- _THE PROBLEM_:
Pull out every line in the data that has the string "text" in it.

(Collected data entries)
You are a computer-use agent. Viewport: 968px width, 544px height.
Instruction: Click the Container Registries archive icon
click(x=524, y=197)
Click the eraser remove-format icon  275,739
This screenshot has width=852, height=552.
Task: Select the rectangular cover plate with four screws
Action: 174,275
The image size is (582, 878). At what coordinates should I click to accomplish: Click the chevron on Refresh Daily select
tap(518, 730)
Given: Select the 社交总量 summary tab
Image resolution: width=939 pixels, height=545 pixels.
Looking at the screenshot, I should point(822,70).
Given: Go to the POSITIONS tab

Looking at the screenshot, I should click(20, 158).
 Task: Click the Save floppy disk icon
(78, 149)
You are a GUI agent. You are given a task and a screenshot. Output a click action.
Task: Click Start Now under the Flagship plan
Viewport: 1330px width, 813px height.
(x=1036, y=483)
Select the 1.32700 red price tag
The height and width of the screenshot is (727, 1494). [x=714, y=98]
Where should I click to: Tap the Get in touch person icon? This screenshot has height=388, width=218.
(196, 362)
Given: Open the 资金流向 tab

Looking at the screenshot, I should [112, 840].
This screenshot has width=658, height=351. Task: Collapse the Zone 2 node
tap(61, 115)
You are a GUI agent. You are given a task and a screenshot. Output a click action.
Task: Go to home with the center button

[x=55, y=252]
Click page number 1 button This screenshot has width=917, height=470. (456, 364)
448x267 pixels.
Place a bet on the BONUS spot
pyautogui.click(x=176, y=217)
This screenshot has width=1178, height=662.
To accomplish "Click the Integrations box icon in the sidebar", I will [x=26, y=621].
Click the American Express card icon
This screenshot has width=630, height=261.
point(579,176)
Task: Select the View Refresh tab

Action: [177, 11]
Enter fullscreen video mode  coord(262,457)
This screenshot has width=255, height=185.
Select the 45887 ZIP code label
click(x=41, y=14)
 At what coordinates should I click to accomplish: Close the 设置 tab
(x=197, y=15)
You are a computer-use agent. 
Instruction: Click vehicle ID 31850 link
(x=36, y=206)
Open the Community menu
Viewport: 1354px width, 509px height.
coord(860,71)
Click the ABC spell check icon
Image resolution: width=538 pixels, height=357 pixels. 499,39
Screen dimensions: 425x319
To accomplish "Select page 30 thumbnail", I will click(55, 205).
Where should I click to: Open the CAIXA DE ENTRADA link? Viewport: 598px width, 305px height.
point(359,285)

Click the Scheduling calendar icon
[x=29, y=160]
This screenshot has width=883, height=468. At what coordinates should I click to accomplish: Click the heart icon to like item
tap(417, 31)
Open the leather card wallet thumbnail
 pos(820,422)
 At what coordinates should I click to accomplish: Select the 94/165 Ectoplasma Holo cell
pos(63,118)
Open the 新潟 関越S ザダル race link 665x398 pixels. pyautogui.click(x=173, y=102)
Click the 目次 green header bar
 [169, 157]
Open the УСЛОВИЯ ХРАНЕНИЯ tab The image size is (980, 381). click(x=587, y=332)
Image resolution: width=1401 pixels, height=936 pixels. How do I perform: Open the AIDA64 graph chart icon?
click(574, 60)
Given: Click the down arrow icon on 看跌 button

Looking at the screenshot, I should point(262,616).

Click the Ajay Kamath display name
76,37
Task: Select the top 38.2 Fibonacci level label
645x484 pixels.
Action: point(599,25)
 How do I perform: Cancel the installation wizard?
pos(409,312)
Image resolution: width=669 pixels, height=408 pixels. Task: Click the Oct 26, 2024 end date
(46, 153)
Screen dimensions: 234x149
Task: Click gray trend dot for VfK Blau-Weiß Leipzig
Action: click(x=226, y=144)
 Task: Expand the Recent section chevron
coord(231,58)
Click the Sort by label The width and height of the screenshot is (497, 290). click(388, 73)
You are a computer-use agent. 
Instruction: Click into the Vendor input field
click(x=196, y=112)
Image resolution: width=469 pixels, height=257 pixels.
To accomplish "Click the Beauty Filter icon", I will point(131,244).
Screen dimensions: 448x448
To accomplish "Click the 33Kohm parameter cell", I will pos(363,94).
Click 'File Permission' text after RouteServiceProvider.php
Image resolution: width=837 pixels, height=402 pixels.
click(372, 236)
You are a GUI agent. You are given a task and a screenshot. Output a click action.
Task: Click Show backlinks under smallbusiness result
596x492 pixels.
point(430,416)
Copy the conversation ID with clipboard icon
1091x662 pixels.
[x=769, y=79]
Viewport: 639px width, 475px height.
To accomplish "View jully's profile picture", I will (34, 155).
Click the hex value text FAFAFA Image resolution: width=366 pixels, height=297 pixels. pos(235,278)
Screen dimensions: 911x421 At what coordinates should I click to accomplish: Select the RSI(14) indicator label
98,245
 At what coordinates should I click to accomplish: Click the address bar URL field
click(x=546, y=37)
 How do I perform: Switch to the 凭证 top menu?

- _ANSWER TO THE PROBLEM_:
Click 'File Permission' text after RouteServiceProvider.php
Click the hex value text FAFAFA Image resolution: width=366 pixels, height=297 pixels. pos(235,278)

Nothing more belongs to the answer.